◆ TASK:
Edit the lines below by replacing "screenshot" with "image" and keeping everything else unchanged, and omit the pictures from your answer.

======== GIVEN INFORMATION ========

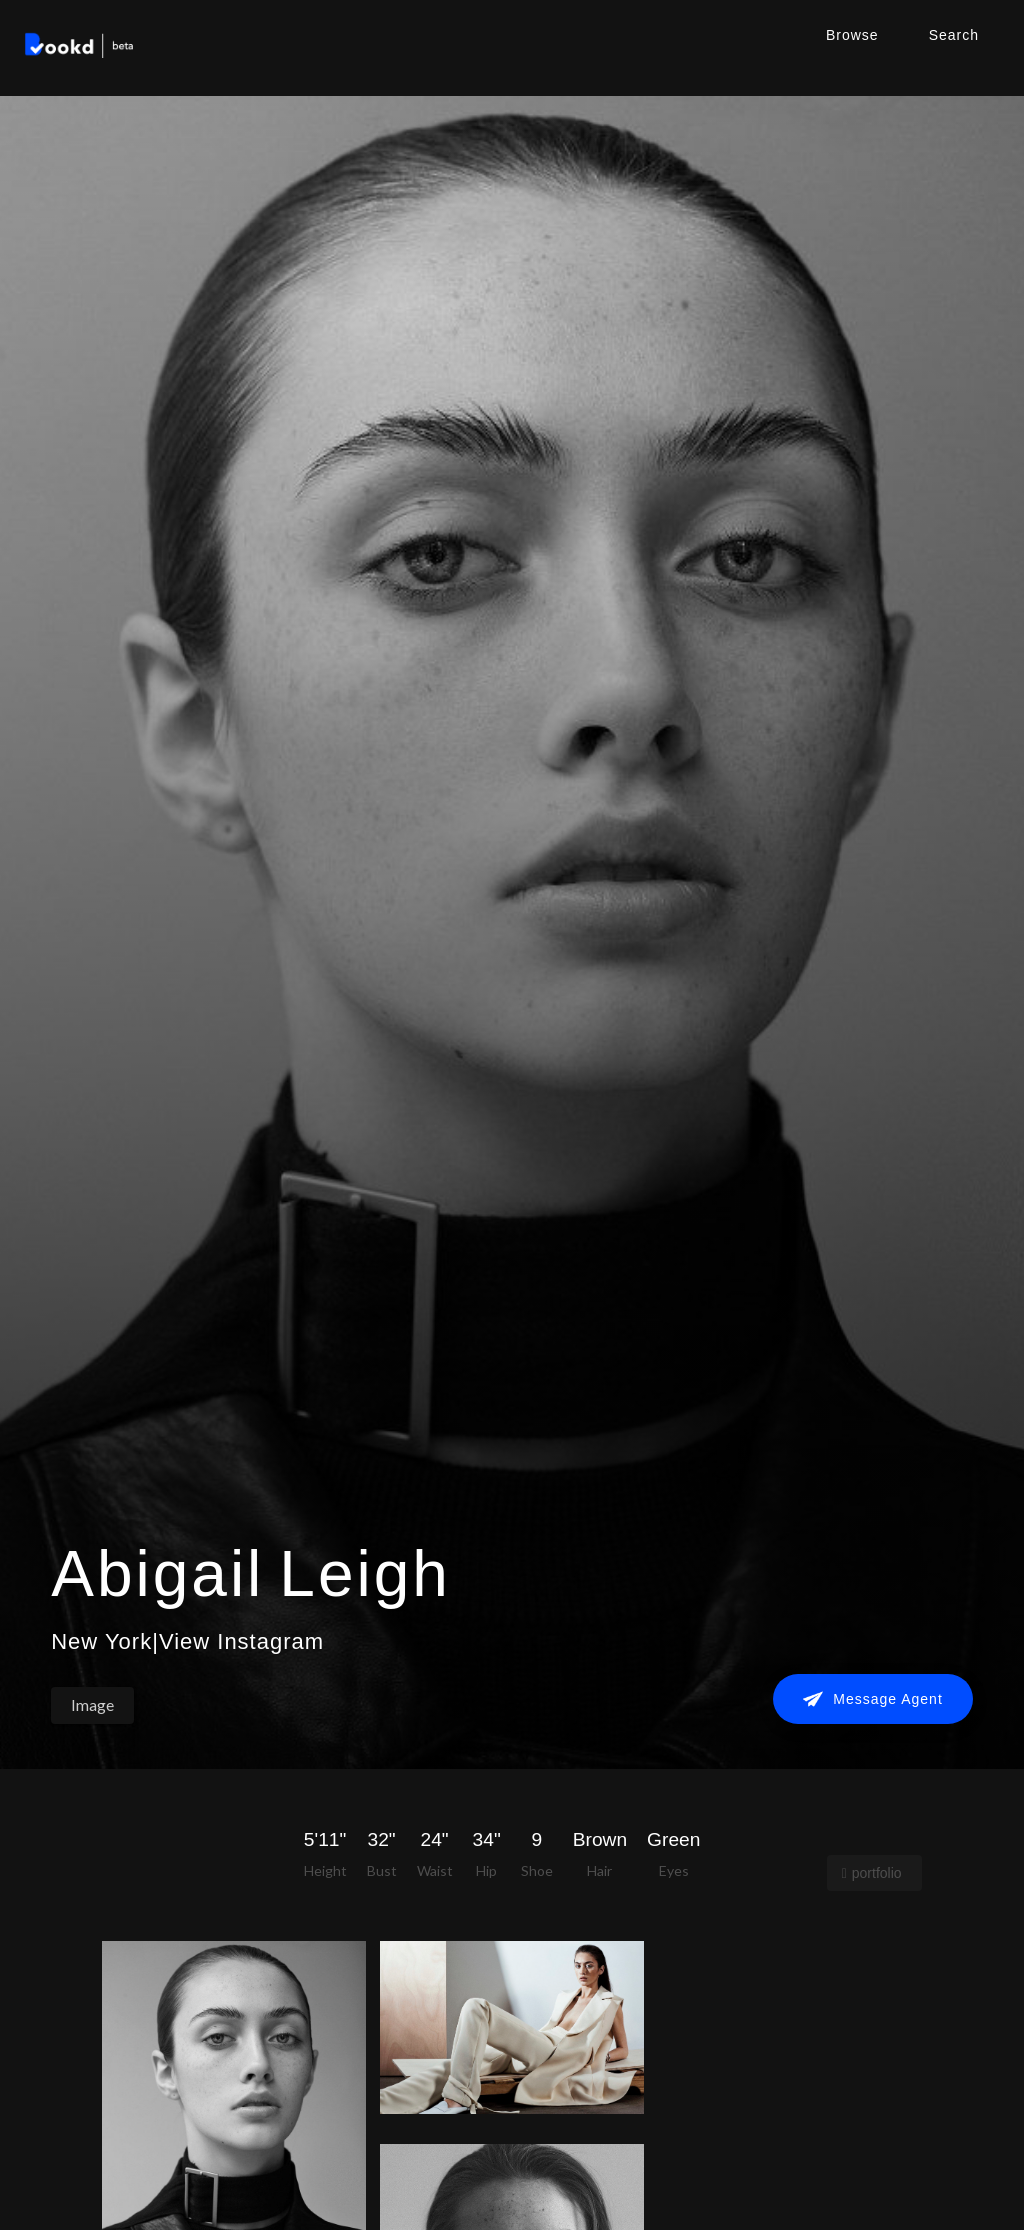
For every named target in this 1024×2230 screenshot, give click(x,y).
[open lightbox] (512, 2027)
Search (954, 35)
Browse (852, 35)
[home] (80, 48)
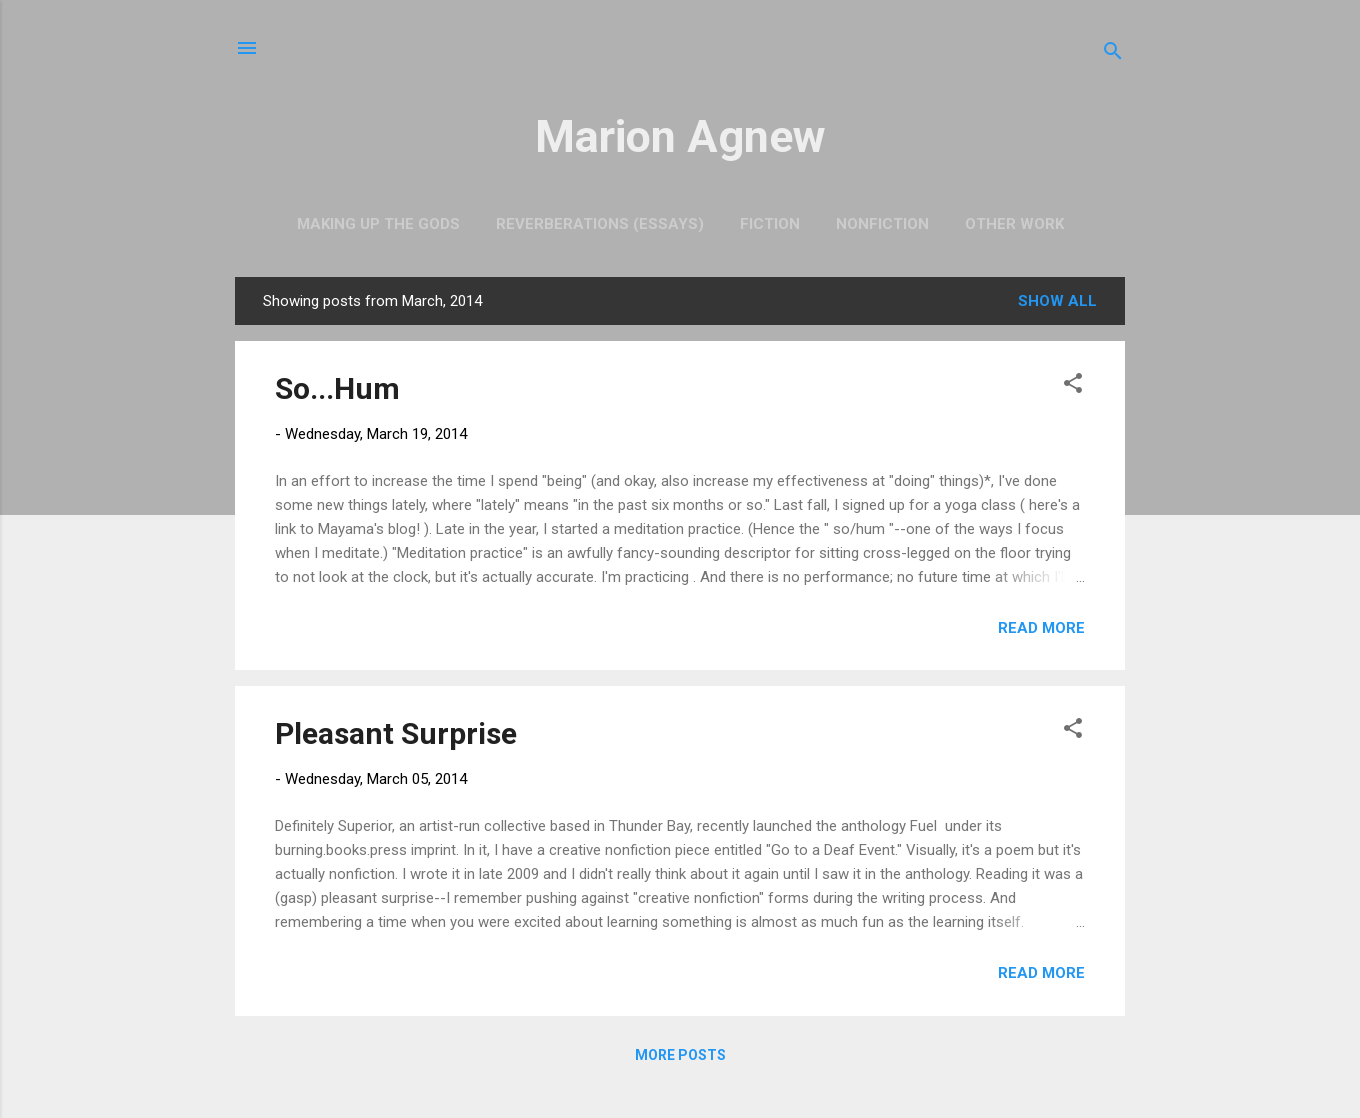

========

◆ SOLUTION BELOW:
For every named target in this 1024×2230 image, give click(x,y).
[open lightbox] (512, 2027)
Search (954, 35)
Browse (852, 35)
[home] (80, 48)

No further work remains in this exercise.